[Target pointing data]
□ □ □ □ □ □ □
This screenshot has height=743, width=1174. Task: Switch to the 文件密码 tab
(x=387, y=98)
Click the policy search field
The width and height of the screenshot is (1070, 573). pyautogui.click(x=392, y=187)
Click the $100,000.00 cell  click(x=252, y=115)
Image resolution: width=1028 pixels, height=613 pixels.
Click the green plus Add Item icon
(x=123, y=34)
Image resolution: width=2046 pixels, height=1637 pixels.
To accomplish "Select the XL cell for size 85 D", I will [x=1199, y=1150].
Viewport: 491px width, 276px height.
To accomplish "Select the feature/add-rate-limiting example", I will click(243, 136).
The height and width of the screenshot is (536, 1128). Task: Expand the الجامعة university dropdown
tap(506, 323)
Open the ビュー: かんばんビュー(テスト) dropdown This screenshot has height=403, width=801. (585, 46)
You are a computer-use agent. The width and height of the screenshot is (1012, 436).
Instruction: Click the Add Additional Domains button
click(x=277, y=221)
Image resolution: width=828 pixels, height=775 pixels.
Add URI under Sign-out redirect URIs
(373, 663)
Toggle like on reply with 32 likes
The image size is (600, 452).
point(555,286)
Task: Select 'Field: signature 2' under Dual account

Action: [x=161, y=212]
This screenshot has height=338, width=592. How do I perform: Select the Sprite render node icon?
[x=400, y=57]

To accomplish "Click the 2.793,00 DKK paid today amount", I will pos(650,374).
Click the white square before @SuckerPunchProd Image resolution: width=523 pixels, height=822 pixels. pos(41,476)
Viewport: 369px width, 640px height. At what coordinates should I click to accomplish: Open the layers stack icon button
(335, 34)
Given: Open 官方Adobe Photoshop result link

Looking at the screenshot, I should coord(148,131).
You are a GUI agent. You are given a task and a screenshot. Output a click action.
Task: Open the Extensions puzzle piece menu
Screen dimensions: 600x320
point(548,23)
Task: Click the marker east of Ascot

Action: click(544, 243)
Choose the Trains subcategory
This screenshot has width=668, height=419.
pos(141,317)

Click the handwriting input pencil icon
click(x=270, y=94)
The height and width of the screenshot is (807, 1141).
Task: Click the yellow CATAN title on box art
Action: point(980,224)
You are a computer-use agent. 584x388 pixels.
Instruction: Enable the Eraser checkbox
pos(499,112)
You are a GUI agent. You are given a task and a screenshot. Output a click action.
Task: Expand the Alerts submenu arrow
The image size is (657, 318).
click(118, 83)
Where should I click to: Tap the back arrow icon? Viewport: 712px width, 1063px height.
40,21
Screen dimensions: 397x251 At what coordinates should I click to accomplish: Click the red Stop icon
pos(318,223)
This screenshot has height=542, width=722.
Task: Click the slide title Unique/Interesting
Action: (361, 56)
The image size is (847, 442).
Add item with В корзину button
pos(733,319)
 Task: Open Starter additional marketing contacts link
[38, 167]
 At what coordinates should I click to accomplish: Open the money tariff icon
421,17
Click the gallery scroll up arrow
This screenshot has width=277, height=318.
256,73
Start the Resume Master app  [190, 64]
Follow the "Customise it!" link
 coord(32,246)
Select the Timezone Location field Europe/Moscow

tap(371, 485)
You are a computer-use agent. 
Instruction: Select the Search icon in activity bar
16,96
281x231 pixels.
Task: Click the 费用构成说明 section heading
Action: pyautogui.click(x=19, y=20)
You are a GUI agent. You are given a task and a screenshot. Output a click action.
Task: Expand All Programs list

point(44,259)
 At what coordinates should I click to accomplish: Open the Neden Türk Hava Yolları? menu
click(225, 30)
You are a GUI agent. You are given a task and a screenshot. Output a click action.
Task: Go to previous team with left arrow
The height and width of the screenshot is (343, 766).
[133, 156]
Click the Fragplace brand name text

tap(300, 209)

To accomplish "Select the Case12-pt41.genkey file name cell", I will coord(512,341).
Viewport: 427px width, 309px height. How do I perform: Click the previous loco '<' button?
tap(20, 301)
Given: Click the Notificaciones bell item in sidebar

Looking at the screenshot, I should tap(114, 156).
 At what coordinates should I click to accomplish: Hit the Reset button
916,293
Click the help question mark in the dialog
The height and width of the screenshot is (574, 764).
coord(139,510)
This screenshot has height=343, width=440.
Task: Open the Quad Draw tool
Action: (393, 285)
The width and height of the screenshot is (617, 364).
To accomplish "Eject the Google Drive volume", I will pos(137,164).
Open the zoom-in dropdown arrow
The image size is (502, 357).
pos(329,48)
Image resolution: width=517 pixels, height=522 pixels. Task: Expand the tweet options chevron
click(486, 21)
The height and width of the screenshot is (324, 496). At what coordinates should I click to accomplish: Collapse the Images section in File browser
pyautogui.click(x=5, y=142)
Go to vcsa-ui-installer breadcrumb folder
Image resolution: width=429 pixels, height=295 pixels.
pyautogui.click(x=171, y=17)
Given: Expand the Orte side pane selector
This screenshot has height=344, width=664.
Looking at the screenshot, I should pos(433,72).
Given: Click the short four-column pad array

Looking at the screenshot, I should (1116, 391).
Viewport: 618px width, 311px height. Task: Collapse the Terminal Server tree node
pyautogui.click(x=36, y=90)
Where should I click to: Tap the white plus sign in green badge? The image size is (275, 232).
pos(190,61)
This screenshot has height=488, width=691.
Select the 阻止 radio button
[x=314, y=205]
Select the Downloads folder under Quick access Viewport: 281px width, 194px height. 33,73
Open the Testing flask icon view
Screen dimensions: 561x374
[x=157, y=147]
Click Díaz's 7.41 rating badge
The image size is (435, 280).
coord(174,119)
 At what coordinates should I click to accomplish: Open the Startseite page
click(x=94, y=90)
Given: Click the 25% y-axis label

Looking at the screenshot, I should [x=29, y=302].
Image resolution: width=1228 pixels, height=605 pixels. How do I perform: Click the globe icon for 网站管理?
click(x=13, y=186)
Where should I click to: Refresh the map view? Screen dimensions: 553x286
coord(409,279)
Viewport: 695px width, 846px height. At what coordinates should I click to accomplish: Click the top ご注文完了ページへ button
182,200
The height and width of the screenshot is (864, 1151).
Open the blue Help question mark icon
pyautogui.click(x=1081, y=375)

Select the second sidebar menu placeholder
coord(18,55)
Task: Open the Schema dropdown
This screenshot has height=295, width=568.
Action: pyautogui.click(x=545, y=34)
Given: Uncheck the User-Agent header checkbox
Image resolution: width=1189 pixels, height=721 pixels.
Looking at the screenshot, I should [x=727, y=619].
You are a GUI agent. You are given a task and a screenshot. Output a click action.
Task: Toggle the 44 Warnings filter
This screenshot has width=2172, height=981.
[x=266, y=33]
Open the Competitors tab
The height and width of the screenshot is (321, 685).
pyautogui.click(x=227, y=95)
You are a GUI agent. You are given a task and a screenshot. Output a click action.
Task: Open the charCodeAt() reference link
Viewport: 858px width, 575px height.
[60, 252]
□ □ □ □ □ □ □
Work to complete
Please repeat the rows between the line containing "This screenshot has height=488, width=691." and the line containing "pyautogui.click(x=1081, y=375)", inclusive.

Problem solution
This screenshot has height=488, width=691.
Select the 阻止 radio button
[x=314, y=205]
Select the Downloads folder under Quick access Viewport: 281px width, 194px height. 33,73
Open the Testing flask icon view
Screen dimensions: 561x374
[x=157, y=147]
Click Díaz's 7.41 rating badge
The image size is (435, 280).
coord(174,119)
 At what coordinates should I click to accomplish: Open the Startseite page
click(x=94, y=90)
Given: Click the 25% y-axis label

Looking at the screenshot, I should [x=29, y=302].
Image resolution: width=1228 pixels, height=605 pixels. How do I perform: Click the globe icon for 网站管理?
click(x=13, y=186)
Where should I click to: Refresh the map view? Screen dimensions: 553x286
coord(409,279)
Viewport: 695px width, 846px height. At what coordinates should I click to accomplish: Click the top ご注文完了ページへ button
182,200
The height and width of the screenshot is (864, 1151).
Open the blue Help question mark icon
pyautogui.click(x=1081, y=375)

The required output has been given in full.